As discussed on meeting #02, proper experimental tasks should be created from the these tasks.
On this page, simple programming tasks that NG has found are presented.
Arrays and Lists
The structures have very common usage in every-day programming. However, I'm very reluctant as to say they have different mental representations. My own mental representation of one or the other does not differ significantly. They are one of the most basic structures in programming.
There are well known clear features and advantages for each of them.
Trees
Tree structures expand a little bit on arrays (direct children access) and lists (children is list form), but offer significantly different mental representations. However, these structures are a bit more complex, when compared to basic arrays and lists.
There are well known clear features and advantages for each of them.
In complexity, these tasks are comparable to Simon's task of Size and Distance problem.
Representation and Transfer in Problem Solving.pdf
However, the structures DO DIFFER a little in functionality, and not only in mental representations as in Simon's task. I am unsure if there is a possibility to have piece of code with two different mental representations. Judging from Python's inability to distinguish lists and arrays, there could be something on to it: Programmers using Python's structure can have array or list representation - or there could be just a totally different representation for that.
Programming tasks heavily depend on the programming languages they are being solved with. Each programming language provides unique tool-set of functions, methods and mechanisms that are to be used when solving the task. And in this way, the tools used can influence the final solution and the problem-solving process significantly. But the differences don't stop there. Apart from providing different sets of problem-solving tools, programming languages can differ in the mental representation and problem understanding as well. Depending on how they frame (what is the mental model behind them) the presented problem, programming languages are grouped in programming paradigms. More information on these can be found in my previous research, where I tried to see how much these programming paradigms influence mental models of Tower of Hanoi problem.

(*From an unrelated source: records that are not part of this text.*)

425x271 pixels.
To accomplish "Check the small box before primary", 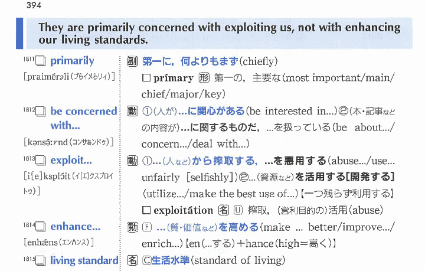I will tap(146, 78).
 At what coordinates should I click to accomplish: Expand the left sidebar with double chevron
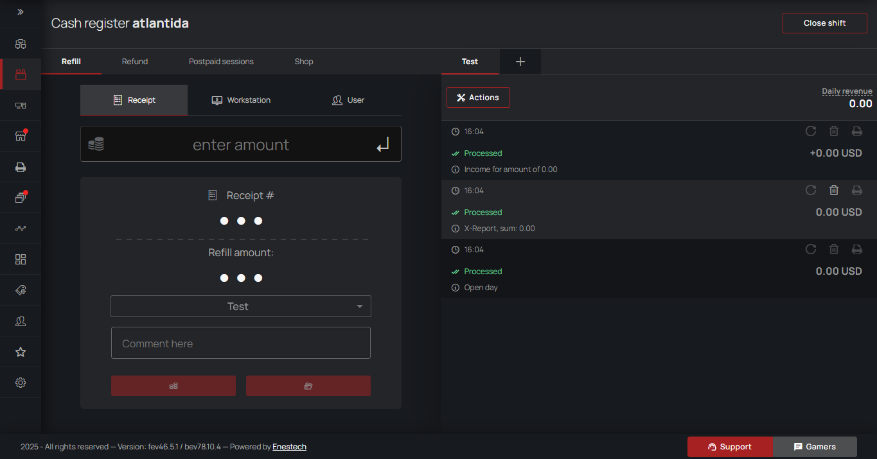[21, 12]
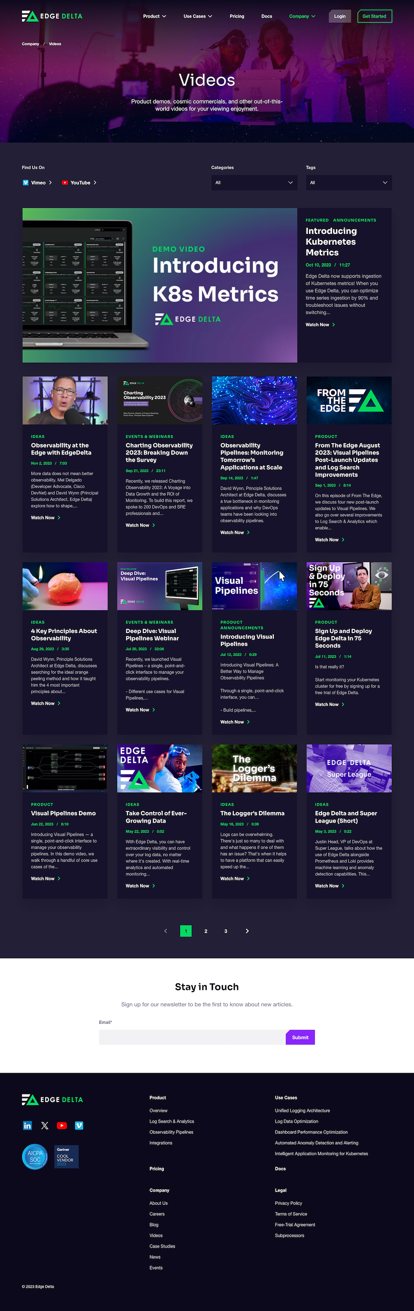Expand the Use Cases menu
The image size is (414, 1311).
(x=198, y=16)
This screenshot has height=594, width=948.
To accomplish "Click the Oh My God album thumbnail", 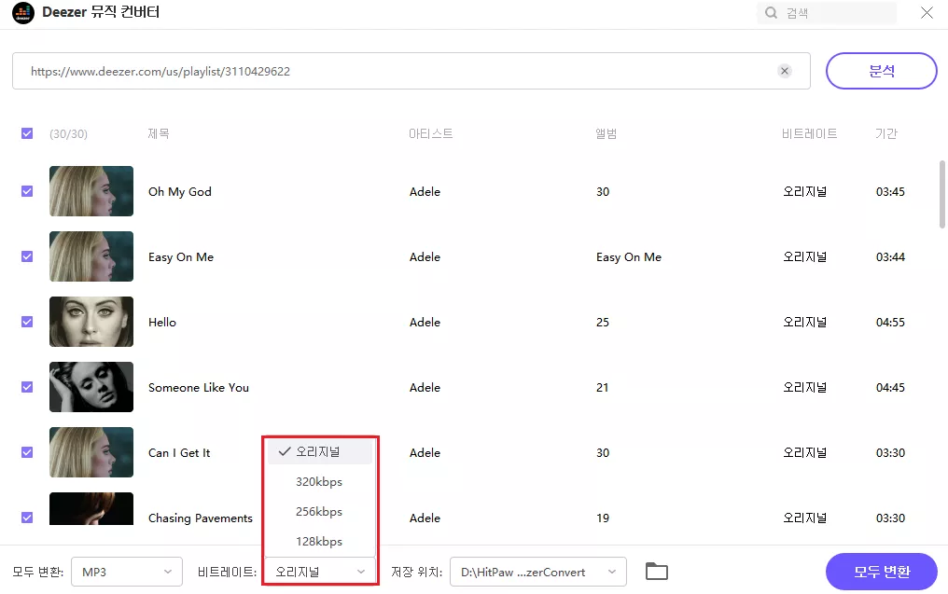I will pyautogui.click(x=91, y=191).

Because of said importance of programming language selected, it is important to be aware of their influence on problem-solving processes. I propose we chose a single programming language for all of our tests to nullify the effect of different programming languages (and subsequently, different programming paradigms) on our research. A single selected programming language would provide us with a single baseline mental model, which is encapsulated by programming-language's programming paradigm. This model, however, is not strict and should be understood more as a mental guideline - a lot of different mental representations and models of a specific problem can be made with little or none deviation from the programming-paradigm's mental model. This offers us enough of space to test subtle, but significant differences with mental models.
In case this has not been well understood: Programming paradigm of programming language Java is known as Object-oriented paradigm. Its default mental model is to represent problem elements as identifiable and comparable objects with specific set of properties, which defines them. This may seem strict and narrow minded, but solver is free to determine what those objects mean to him and how he will define and use them in solving his problem.

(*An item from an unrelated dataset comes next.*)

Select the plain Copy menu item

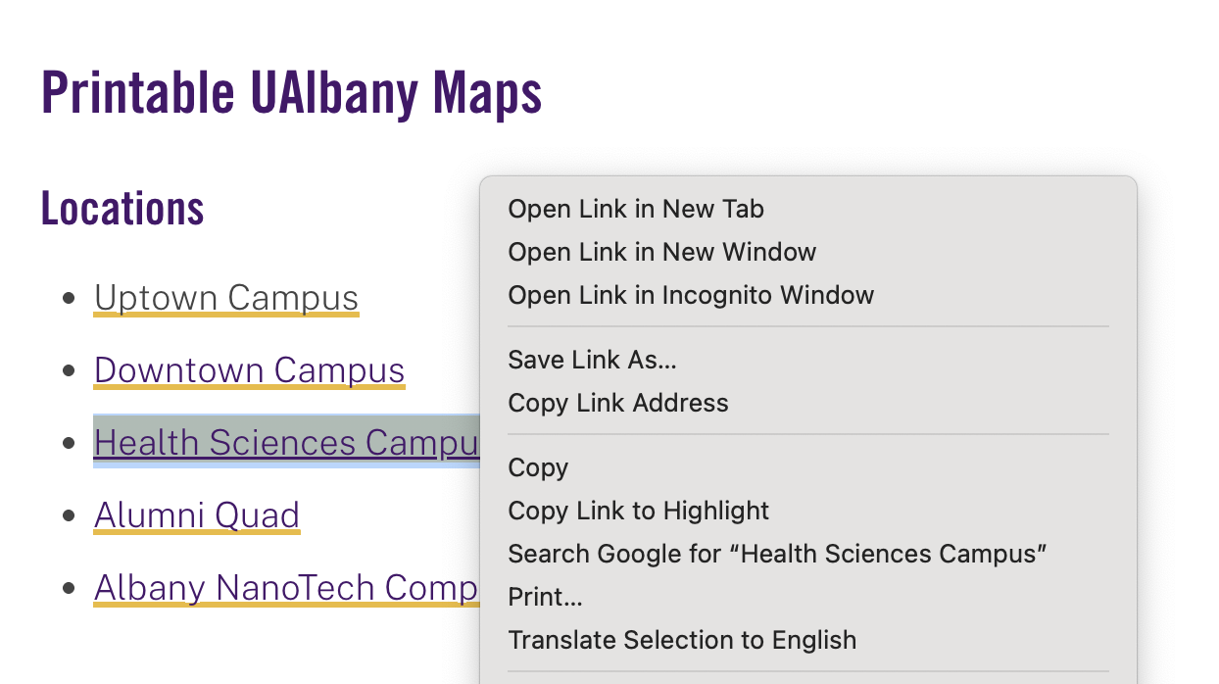[538, 467]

In the following few lines, I will explain why programming language Java (v1.8) is the one we should focus on as our primary favorite. In no way I am saying that this programming language is the best. It is just good enough and I believe choosing it, can significantly improve our research than choosing any other programming language.
Important: All following tasks will be constructed to be solved in this language!
Why I chose Java:
Unofficial data and image sources:
http://www.business2community.com/tech-gadgets/top-20-popular-programming-languages-2017-01791470#JTtd1CJacuBLYGh0.97
The tasks, described below, are to be understood in the context of programming language Java.

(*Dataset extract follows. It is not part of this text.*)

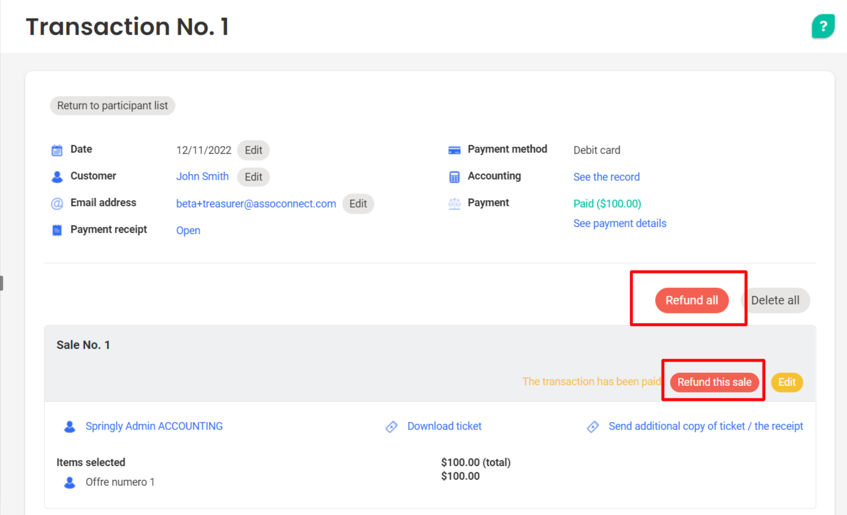This screenshot has width=847, height=515.
Task: Click the person icon beside Customer
Action: [57, 177]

Similarity between arrays and lists is great. Both are used to hold linearly sorted data, but each on its own way.
Array |
List |
|
An array is a container object that holds a fixed number of values of a single type. The length of an array is established when the array is created. After creation, its length is fixed. Each item in an array is called an element, and each element is accessed by its numerical index. As shown in the following illustration, numbering begins with 0. The 9th element, for example, would therefore be accessed at index 8. (Source: https://docs.oracle.com/javase/tutorial/java/nutsandbolts/arrays.html)
|
List is an ordered collection (also known as a sequence). The user of this structure has precise control over where in the list each element is inserted regarding the neighbors. The user can access elements by their integer index (position in the list), and search for elements in the list.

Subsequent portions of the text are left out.